The Treadmill Bike’s hard wearing belt offers a sure grip while protecting your feet from dirt and other contaminants commonly found on the earth’s surface.
Oh my God it so does not. Wait till it gets wet. You’ll die a hilarious and unmournable death. Also, no one uses treadmills to avoid getting their shoes dirty, and if there is anyone who actually does, kill them kill them now. Also, bikes keep your feet off the ground too.
Because the Treadmill Bike is also a mode of transportation, use it instead of your car for everyday tasks such as shopping, and traveling to school or your place of work.
If you use a car, you can get there faster and carry all your shit. If you use a bike, you can also get there faster and carry a fair bit of shit. If you walk, you can carry the same amount of shit as biking and you’ll still actually get there faster. If you take the TB, you’ll need to wear a backpack and I swear to god if I ever see someone on one of these with a backpack I will cave their fucking skull in.
Thinking of taking the Treadmill Bike to the grocery store? Be sure to stock up on ice cream while you’re there. You will have earned it.
No. You will have sacrificed your right to experience any kind of pleasure of any kind ever again. That includes sex, though let’s be honest, that’s not a problem you’ll have to address anymore.
Oh well. At least it’s cheaper than a gym, right? Hey, in fact it says so right on the site, it says you can get a “a quality treadmill workout without paying expensive gym prices.” That’s great, and it is a good reason to buy this over working out in the gym, if your gym costs twenty-five hundred dollars.

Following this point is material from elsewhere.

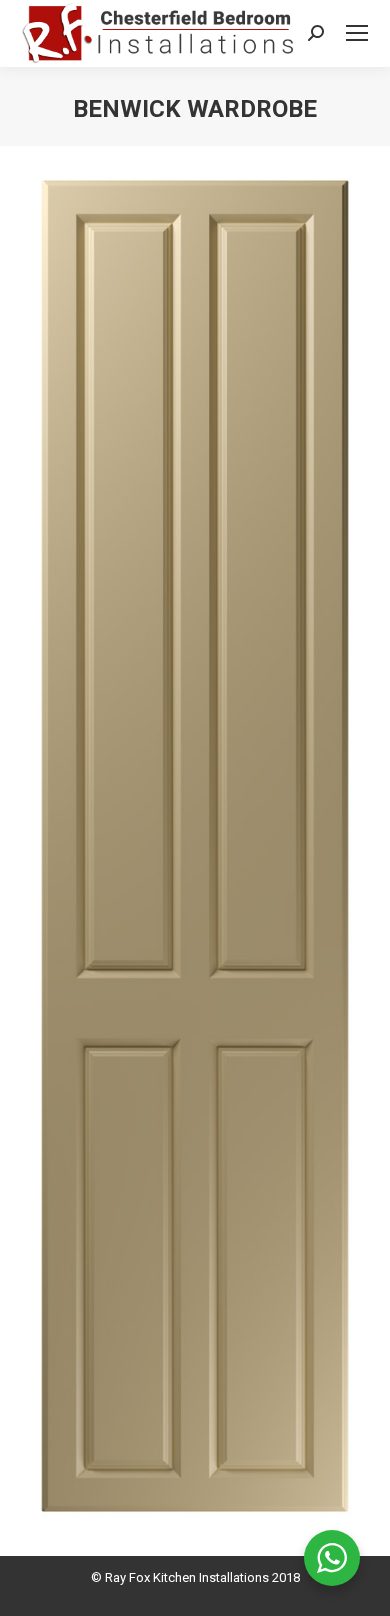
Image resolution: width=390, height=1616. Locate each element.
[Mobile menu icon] (357, 33)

At my gym, that would last me over three years. Here’s four things that cost less than that.
|And also this. Including the woman. And her shoes.|
And what do those things have in common?
More useful than the Treadmill Bike.
QUASI-UPDATE IN THE SENSE THAT I FINISHED WRITING THIS POST BEFORE I FOUND THIS BUT HADN’T PUBLISHED IT YET AND CAN’T FIND A WAY TO CRAM IT IN (WHICH IS WHAT SHE SAID): Inhabitat, a website/blog that I’ve mentioned before, refers to this contraption as “a creative alternative to both traditional biking and running on a treadmill in the gym.” You can guess how I feel about that (hint: exasperated). Inhabitat seems to look at everything solar-, wind-, or human-powered through eco-tinted glasses, regardless of whether they actually do anything.